It is to be regretted that the system of continental blockade has closed the few channels through which the Greeks received their publications, particularly Venice and Trieste. Even the common grammars for children are become too dear for the lower orders. Amongst their original works the Geography of Meletius, Archbishop of Athens, and a multitude of theological quartos and poetical pamphlets, are to be met with; their grammars and lexicons of two, three, and four languages are numerous and excellent. Their poetry is in rhyme. The most singular piece I have lately seen is a satire in dialogue between a Russian, English, and French traveller, and the Waywode of Wallachia (or Blackbey, as they term him), an archbishop, a merchant,[1] and Cogia Bachi (or primate), in succession; to all of whom under the Turks the writer attributes their present degeneracy. Their songs are sometimes pretty and pathetic, but their tunes generally unpleasing to the ear of a Frank; the best is the famous "Δεύτε, παῖδες τῶν Ἑλλήνων," by the unfortunate Riga.[2] But from a catalogue of more than sixty authors, now before me, only fifteen can be found who have touched on any theme except theology.

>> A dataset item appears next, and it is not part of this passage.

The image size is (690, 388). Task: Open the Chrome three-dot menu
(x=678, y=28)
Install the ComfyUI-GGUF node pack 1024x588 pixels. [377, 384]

I am intrusted with a commission by a Greek of Athens named Marmarotouri to make arrangements, if possible, for printing in London a translation of Barthelemi's Anacharsis in Romaic, as he has no other opportunity, unless he dispatches the MS. to Vienna by the Black Sea and Danube.

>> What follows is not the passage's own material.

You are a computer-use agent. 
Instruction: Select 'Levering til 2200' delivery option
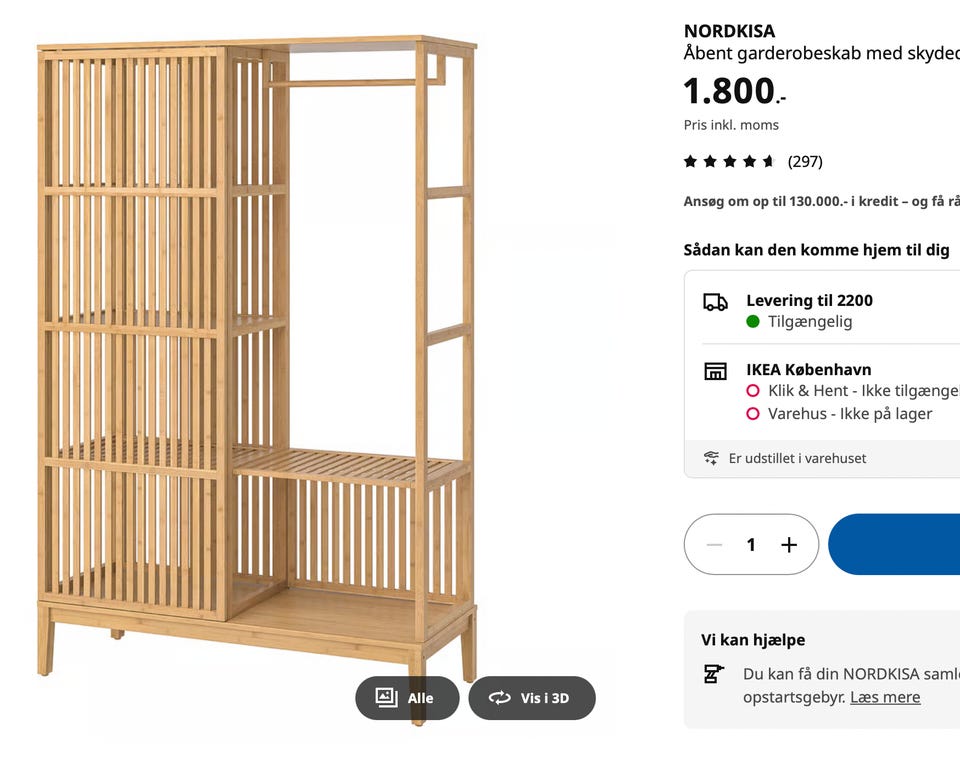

  1. [By Blackbey is meant Bey of Vlack, i.e. Wallachia. (See a Translation of this "satire in dialogue"—"Remarks on the Romaic," etc., Poetical Works, 1891, p. 793.)]
  2. [Constantine Rhigas (born 1753), the author of the original of Byron's "Sons of the Greeks, arise," was handed over to the Turks by the Austrians, and shot at Belgrade in 1793, by the orders of Ali Pacha.]